Reward Homeostasis, Accumbens AMPA Receptor Trafficking and Drug Abuse

Project Summary Loss of natural reward is a recognized risk factor for drug abuse and addiction. In animal models, loss of social or sexual contact, removal from enriched housing, and decreased access to and consumption of food have all been shown to increase drug-seeking and self-administration. Past research in our laboratory has

shown that food restriction decreases basal dopamine transmission in nucleus accumbens and induces synaptic incorporation of calcium-permeable AMPA receptors (CP-AMPARs). Behavioral studies, using multiple protocols, have shown these CP-AMPARs to mediate the enhanced responsiveness of food restricted

rats to drugs of abuse and environmental contexts previously paired with their subjective effects. These results have been considered in conjunction with those from other laboratories indicating that synaptic insertion of CP- AMPARs is a homeostatic response to deprivation of input to neurons in culture, and occurs in vivo after

withdrawal from exceptional reward stimulation (e.g. drugs of abuse and “junk food”).
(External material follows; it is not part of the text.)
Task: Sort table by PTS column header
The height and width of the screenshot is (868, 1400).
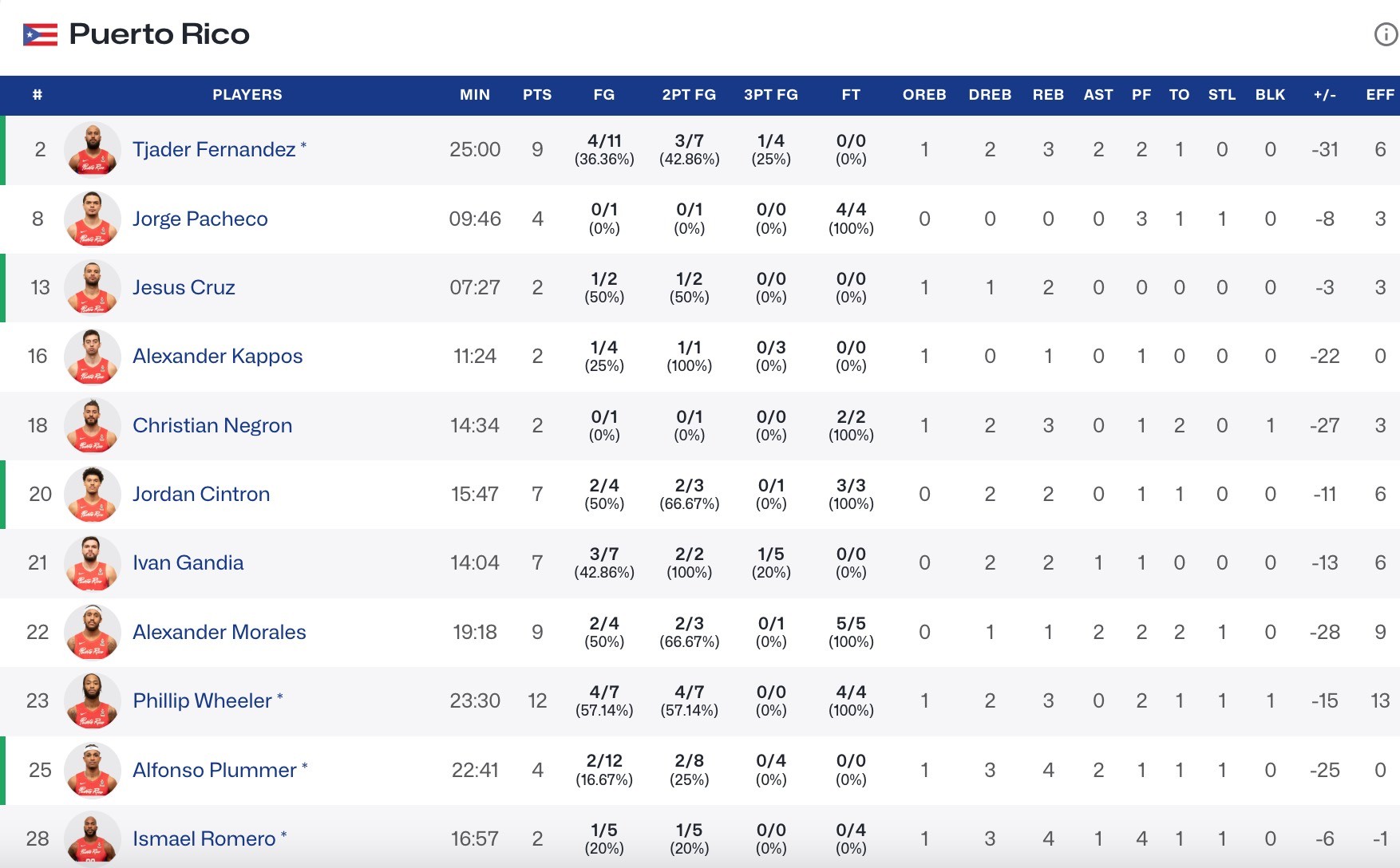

This project begins to test the novel hypothesis that synaptic insertion of CP-AMPARs in NAc is a general homeostatic response to loss of reward, with one maladaptive consequence being increased behavioral responsiveness to drugs of

abuse and associated environments. It is further hypothesized that these consequences of reward loss can be offset, in whole or part, by introducing alternative rewards. This is supported by preliminary data indicating that environmental enrichment prevents the enhancing effect of food restriction on behavioral responsiveness to d-

amphetamine. The goal of proposed Aim 1 is therefore to test the prediction that transfer of food restricted rats to an enriched environment prevents both the NAc synaptic incorporation of CP-AMPARs and increased incentive effects of a cocaine-paired environment. Aim 2 tests the prediction that transfer of ad libitum fed rats

from an enriched to impoverished environment induces NAc synaptic incorporation of CP-AMPARs and increases the incentive effects of a cocaine-paired environment in a manner that is dependent on CP- AMPARs. The work proposed in this application has potential to benefit human health by providing insight into

the neurobiology of reward homeostasis and subversion of its mechanistic underpinnings by drugs and their cues. More generally, results could shed new light on the nexus between environmental risk factors and the biology of addiction.